= Sigma heat =

Measure of specific energy in humid air

Sigma heat, denoted $S$, is a measure of the specific energy of humid air. It is used in the field of mining engineering for calculations relating to the temperature regulation of mine air. Sigma heat is sometimes called total heat, although total heat may instead mean enthalpy.

== Definition ==
Sigma heat is the energy which would be extracted from a unit mass of humid air if it were cooled to a certain reference temperature under constant pressure while simultaneously removing any condensation formed during the process. Because sigma heat assumes that condensation will be removed, any energy which would be extracted by cooling the water vapor below its condensation point does not count towards sigma heat. The reference temperature is usually 0 °F, although 32 °F is sometimes used as well.

Assuming a reference temperature of 0°F, the following formula may be used under standard temperature ranges and pressure:

$S = 0.24 \mathrm{\tfrac{BTU}{lb \cdot ^\circ F}\;} t + W \;( 0.45 \mathrm{\tfrac{BTU}{lb \cdot ^\circ F}\;} t + 1061 \mathrm{\tfrac{BTU}{lb}} )$
where
$S$ is the sigma heat of the air (in BTU/lb),
$t$ is the dry-bulb temperature of the air (in °F), and
$W$ is the specific humidity of the air (unitless).

The equivalent metric formula:

$S = 17.86 \mathrm{\tfrac{kJ}{kg}} + 1.005 \mathrm{\tfrac{kJ}{kg \cdot K}} t + W \;( 2501 \mathrm{\tfrac{kJ}{kg}} + 1.884 \mathrm{\tfrac{kJ}{kg \cdot K}} t)$
where
$S$ is the sigma heat of the air (in kJ/kg),
$t$ is the dry-bulb temperature of the air (in °C), and
$W$ is the specific humidity of the air (unitless) sometimes expressed as kg/kg.

== Comparison with enthalpy ==
Sigma heat is not the same as the enthalpy of the humid air above the reference temperature. (Enthalpy is sometimes called total heat or true total heat) Unlike sigma heat, enthalpy does include the energy which would be extracted in cooling the condensed water vapor all the way to the reference temperature.

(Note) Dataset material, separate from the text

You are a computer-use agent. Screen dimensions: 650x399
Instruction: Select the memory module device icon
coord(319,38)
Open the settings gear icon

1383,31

Essentially, enthalpy assumes that all components of the system must be cooled during the cooling process, whereas sigma heat assumes that some of those components (liquid water) are removed part way through the process. Nevertheless, some writers mistakenly use the term enthalpy when they actually mean sigma heat, creating some confusion.

Assuming a reference temperature of 0°F, the relationship between enthalpy and sigma heat may be shown mathematically as:

$h = S + 1 \mathrm{\tfrac{BTU}{lb}\;} W t'$
where
$h$ is the specific enthalpy of the air above its reference temperature,
$S$ is the sigma heat of the air (in BTU/lb),
$W$ is the specific humidity of the air (unitless), and
$t'$ is the wet bulb temperature (in °F).
(Standard temperature ranges are assumed.)

== Wet bulb temperature vs. dry bulb temperature ==
Assuming constant pressure, sigma heat is solely a function of the wet bulb temperature of the air. For this reason, humidity need not be taken into account unless dry-bulb temperature measurements are used. Like sigma heat, the wet bulb temperature is not directly affected by the temperature of any condensed water vapor (liquid water), and it varies only when there is a net energy change to the system. In contrast, the dry bulb temperature can vary even for processes where there is no such net energy change. This difference may be understood by examining evaporative cooling. During evaporative cooling, all energy lost from air molecules as sensible heat is gained as latent heat by water molecules evaporating into that air. With no net energy gained or lost from the now more humid air, sigma heat remains unchanged. In keeping with this, the wet bulb temperature also remains unchanged, as its reading already represented the maximum possible amount of evaporative cooling. The dry bulb temperature however is in conflict with the sigma heat since it decreases during such evaporative cooling. This is why measurements of sigma heat which use dry bulb temperatures must also take into account the humidity of the air.